All analyses were conducted in the overall sample and by race (i.e., Black and White patients). Means, standard deviations, medians, and interquartile ranges were estimated for continuous variables. Counts and percentages were estimated for categorical variables. Standardized mean differences (SMDs) were calculated for the unadjusted comparisons of baseline characteristics between Black and White patients. SMDs > 10% were considered statistically significant. A Kaplan–Meier analysis was conducted to describe time to treatment changes. Unadjusted and adjusted Cox proportional hazards regression models estimated the hazard ratios (HR) and corresponding 95% confidence intervals (CI) of treatment changes comparing Black and White patients. The adjusted variables were selected on the basis of clinical input, their prevalence in the data, and SMDs > 10% and included age at index, index year, region, baseline PSA, baseline testosterone, treatment history (i.e., pain medication, chronic oral corticosteroid, ADT), metastatic disease status, and baseline comorbidities (i.e., NCI CCI, hypertension, diabetes, major adverse cardiovascular events, depression, congestive heart failure, sexual dysfunction, cognitive impairment, and urinary tract infections). Unadjusted and adjusted generalized linear models were conducted to compare the adherence to relugolix between Black and White patients, accounting for the same variables used in the adjusted Cox proportional hazards regressions.
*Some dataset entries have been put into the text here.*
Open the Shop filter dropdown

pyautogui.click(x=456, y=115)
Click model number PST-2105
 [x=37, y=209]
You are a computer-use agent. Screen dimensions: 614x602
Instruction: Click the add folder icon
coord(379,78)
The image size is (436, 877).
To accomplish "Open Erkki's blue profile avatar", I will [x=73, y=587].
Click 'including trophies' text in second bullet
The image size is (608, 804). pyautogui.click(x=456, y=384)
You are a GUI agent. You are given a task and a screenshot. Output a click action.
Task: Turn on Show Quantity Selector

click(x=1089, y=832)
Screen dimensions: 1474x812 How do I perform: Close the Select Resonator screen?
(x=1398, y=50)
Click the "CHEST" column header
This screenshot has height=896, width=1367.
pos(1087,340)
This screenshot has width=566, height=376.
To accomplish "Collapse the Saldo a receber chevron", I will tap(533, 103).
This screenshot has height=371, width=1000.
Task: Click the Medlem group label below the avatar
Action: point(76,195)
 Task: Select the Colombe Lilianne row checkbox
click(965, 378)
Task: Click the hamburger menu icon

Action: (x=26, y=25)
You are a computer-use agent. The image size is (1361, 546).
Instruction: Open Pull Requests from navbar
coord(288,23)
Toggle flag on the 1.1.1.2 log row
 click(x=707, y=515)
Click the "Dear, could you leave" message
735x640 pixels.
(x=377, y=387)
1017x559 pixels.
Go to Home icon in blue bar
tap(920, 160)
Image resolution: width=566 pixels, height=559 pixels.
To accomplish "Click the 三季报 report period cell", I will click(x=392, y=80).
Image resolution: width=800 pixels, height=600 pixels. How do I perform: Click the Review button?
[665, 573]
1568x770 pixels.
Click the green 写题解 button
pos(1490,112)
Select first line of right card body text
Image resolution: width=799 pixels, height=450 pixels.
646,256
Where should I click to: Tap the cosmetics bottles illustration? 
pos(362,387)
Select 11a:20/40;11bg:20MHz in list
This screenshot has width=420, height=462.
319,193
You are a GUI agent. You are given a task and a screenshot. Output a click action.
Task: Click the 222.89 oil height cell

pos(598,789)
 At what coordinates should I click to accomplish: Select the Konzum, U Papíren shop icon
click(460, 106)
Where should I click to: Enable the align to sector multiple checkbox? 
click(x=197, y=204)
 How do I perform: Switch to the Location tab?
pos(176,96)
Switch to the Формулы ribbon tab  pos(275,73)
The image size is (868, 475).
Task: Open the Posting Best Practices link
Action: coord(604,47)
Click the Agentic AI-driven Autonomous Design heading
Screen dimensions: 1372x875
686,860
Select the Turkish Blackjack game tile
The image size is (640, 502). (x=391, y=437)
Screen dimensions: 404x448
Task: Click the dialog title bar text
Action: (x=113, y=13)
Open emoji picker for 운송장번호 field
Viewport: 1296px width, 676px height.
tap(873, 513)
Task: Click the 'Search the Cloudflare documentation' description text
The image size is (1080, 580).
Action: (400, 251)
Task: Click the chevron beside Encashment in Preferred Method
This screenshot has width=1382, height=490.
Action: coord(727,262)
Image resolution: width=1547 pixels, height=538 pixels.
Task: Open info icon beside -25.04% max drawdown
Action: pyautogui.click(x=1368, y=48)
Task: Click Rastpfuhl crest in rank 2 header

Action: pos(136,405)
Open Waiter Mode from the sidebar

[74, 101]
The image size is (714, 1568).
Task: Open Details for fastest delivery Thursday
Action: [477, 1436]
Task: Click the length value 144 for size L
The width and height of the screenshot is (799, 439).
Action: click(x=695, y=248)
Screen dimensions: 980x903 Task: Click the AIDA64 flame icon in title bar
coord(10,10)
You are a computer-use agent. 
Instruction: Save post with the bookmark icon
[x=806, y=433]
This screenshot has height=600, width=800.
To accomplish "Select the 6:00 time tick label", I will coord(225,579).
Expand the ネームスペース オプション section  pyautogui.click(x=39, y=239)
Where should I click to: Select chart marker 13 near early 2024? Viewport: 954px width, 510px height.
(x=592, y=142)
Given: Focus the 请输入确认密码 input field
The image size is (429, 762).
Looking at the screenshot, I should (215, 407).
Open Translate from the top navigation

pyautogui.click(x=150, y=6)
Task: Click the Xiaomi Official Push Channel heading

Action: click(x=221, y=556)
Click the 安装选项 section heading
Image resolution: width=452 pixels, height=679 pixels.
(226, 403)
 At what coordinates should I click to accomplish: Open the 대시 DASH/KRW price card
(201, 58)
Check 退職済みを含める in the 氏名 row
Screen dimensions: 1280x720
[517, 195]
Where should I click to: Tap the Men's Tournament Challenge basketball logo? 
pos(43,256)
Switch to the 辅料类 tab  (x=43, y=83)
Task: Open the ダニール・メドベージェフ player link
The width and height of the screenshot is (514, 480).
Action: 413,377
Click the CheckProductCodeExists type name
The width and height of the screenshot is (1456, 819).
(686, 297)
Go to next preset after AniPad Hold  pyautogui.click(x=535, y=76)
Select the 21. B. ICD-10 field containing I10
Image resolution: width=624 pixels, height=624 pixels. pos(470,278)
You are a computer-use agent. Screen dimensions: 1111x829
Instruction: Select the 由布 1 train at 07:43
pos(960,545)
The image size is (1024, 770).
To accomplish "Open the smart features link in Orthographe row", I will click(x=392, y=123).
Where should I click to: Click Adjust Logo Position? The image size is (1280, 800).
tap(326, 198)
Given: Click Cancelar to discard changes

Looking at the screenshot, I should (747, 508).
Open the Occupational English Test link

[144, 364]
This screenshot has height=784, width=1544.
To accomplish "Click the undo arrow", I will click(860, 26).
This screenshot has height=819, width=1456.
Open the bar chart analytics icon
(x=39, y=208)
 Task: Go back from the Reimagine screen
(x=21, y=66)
Unadjusted comparisons of the proportions of patients achieving PSA response between Black and White patients were conducted using chi-squared tests (adjusted comparisons were not conducted because of the small sample sizes). All analyses were conducted using SAS software, version [9.4] (SAS Institute Inc., Cary, NC, USA).

Ethics Approval

The study was considered exempt from institutional review board (IRB) review and informed consent under 45 CFR § 46.104(d)(4), as it involved only the secondary use of data that were de-identified in compliance with the Health Insurance Portability and Accountability Act (HIPAA), specifically, 45 CFR § 164.514.